-
Notifications
You must be signed in to change notification settings - Fork 904
Description
Is your feature request related to a problem? Please describe.
New Presidio users often don’t know where to start when choosing between spaCy, transformers, or LLM-augmented pipelines. This slows adoption and makes customization harder than necessary.
Describe the solution you'd like
Introduce three high-level, opinionated starter modes that users can immediately run and compare:
- Fast (spaCy)– Minimal, lightweight, low-latency configuration.

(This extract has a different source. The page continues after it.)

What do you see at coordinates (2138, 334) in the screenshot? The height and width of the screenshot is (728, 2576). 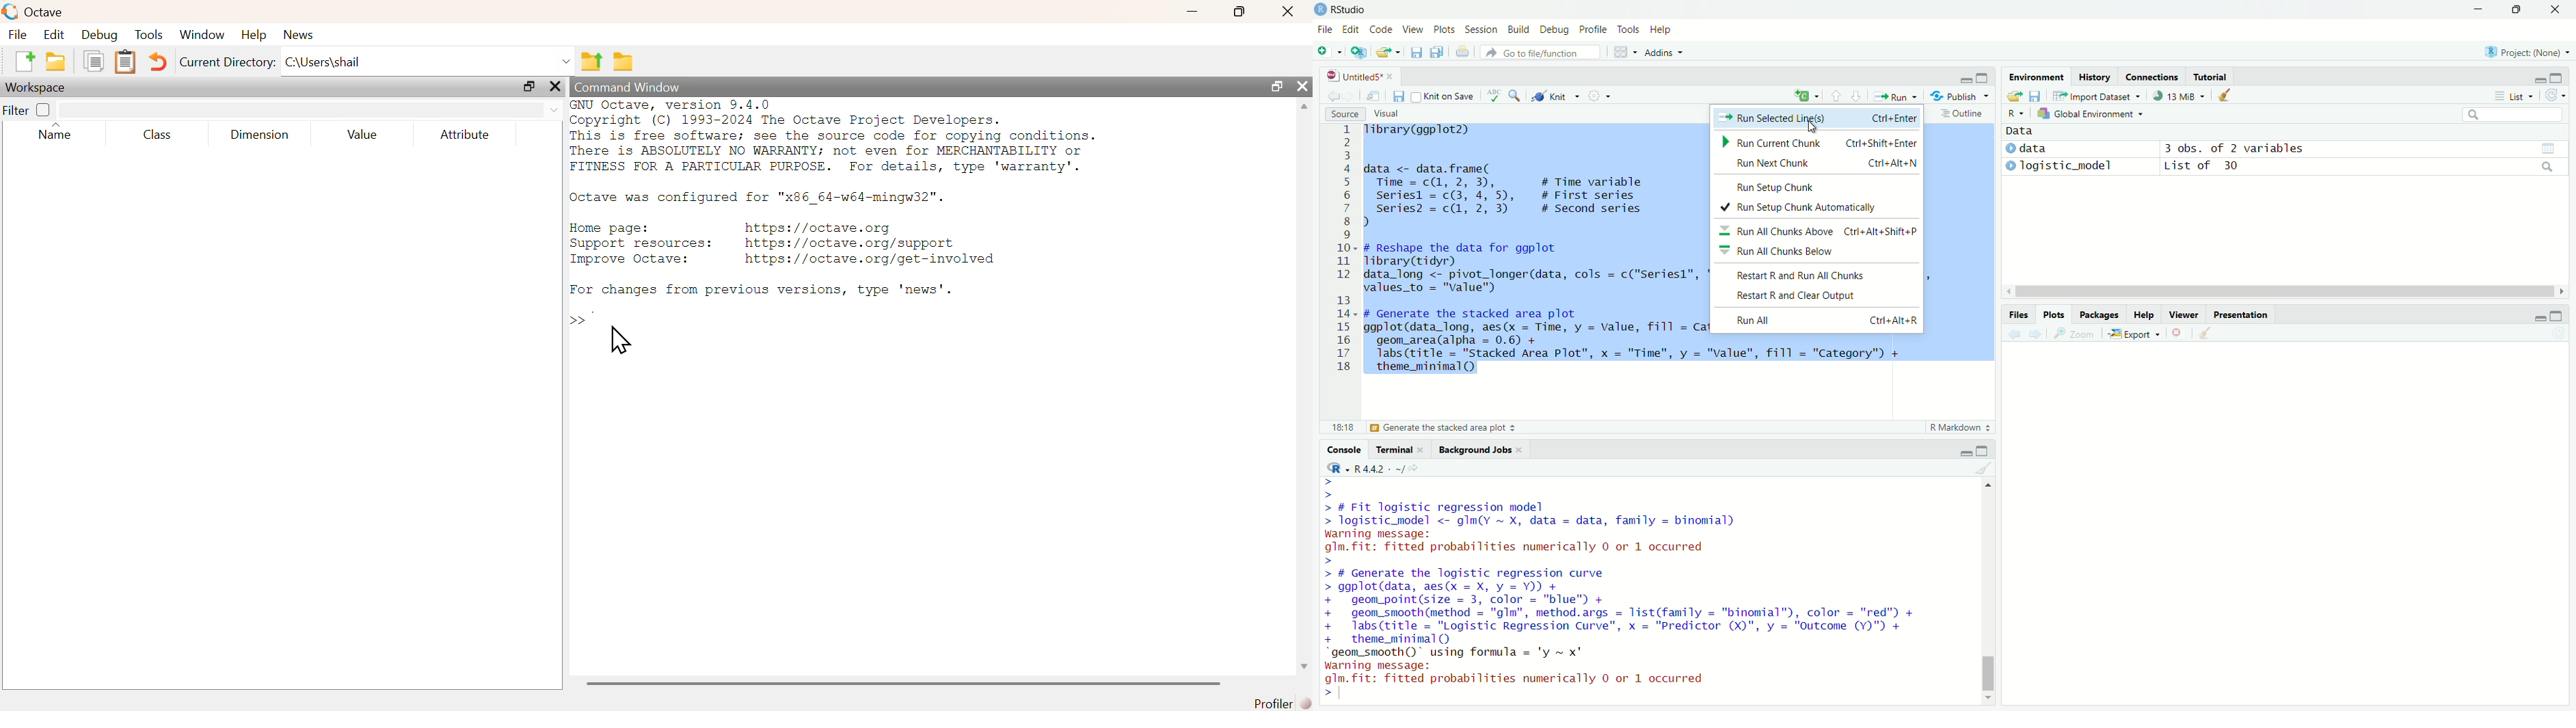 I see `Export ` at bounding box center [2138, 334].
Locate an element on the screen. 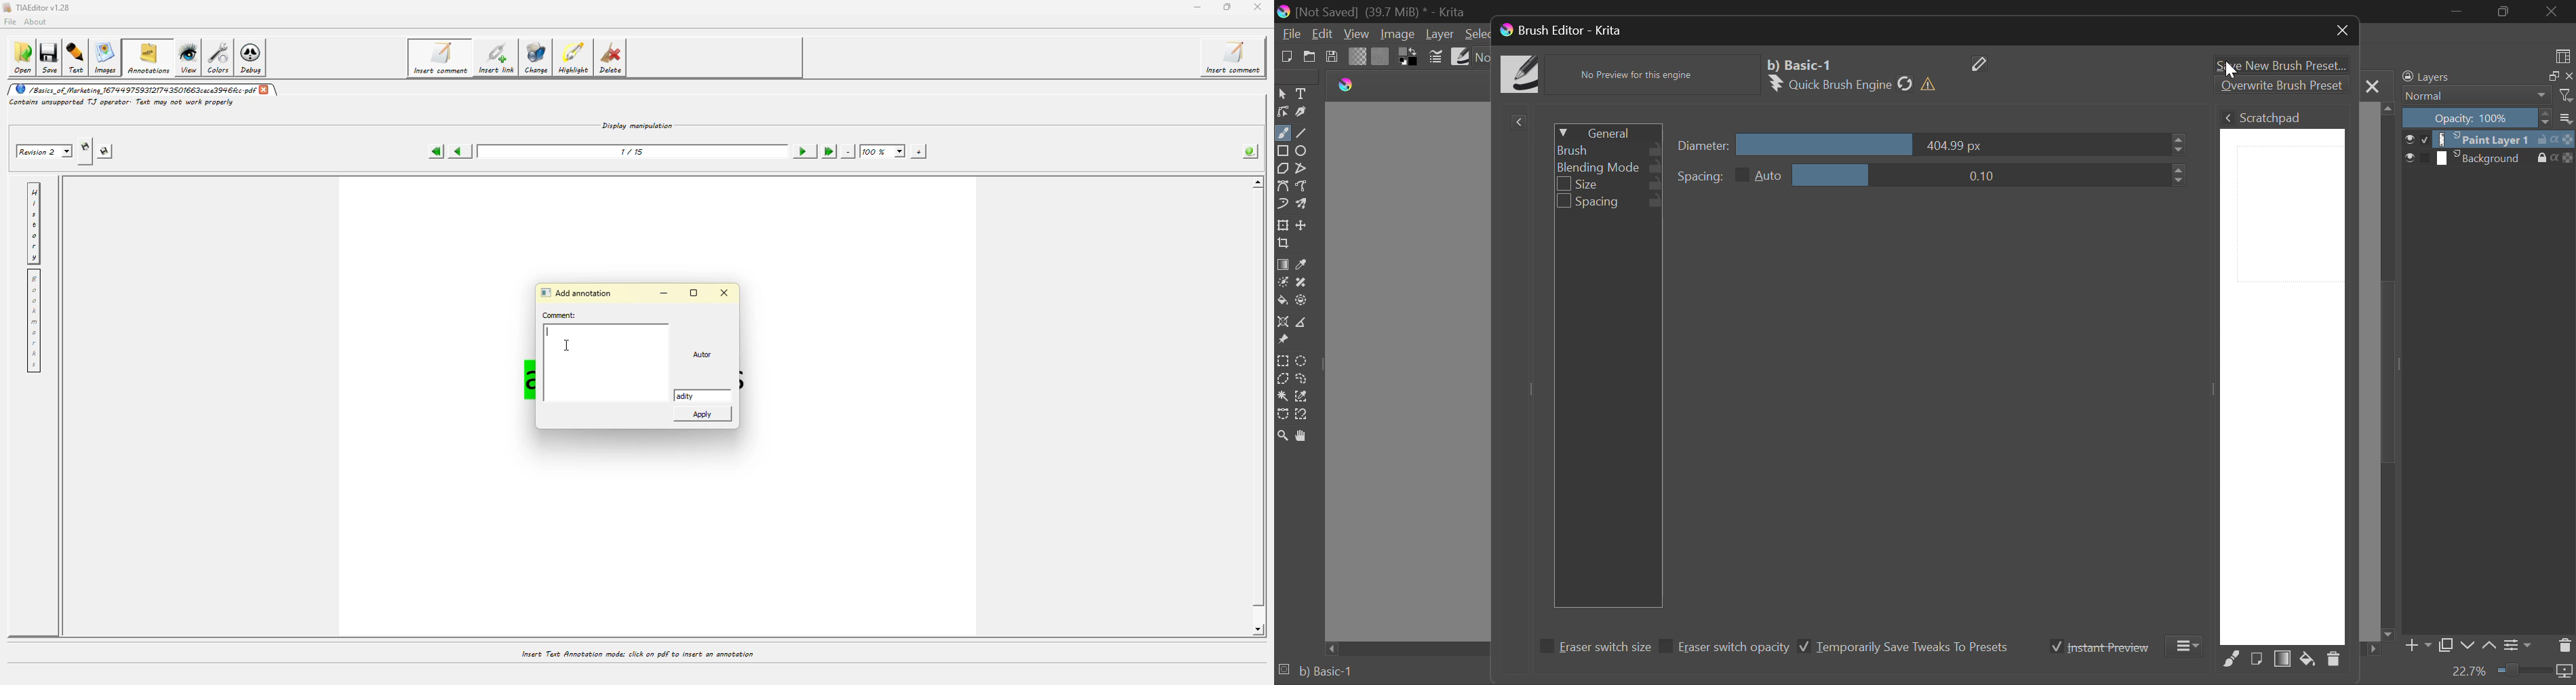  Open is located at coordinates (1308, 56).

- Balanced (Transformers) – Uses a transformer NER model for improved accuracy with moderate latency.
- Accurate (Transformers + LLM) – Hybrid pipeline prioritizing accuracy/recall, optionally calling an LLM for difficult cases.
Each mode includes:
A small config users can copy/paste.
A single notebook demonstrating all three modes on the same dataset.
Brief notes on expected performance/latency trade-offs.
This gives users a simple, structured starting point before diving into domain-specific customization.
Describe alternatives you've considered
- Expanding documentation only—too abstract, still leaves users without clear starting configurations.
- Providing fully domain-specific recipes first—higher effort, without giving users a generic baseline they can adopt anywhere.
Additional context
This is the first incremental step in building a broader “recipes” section for Presidio. The three modes establish a foundation on top of which domain-specific examples can later be added.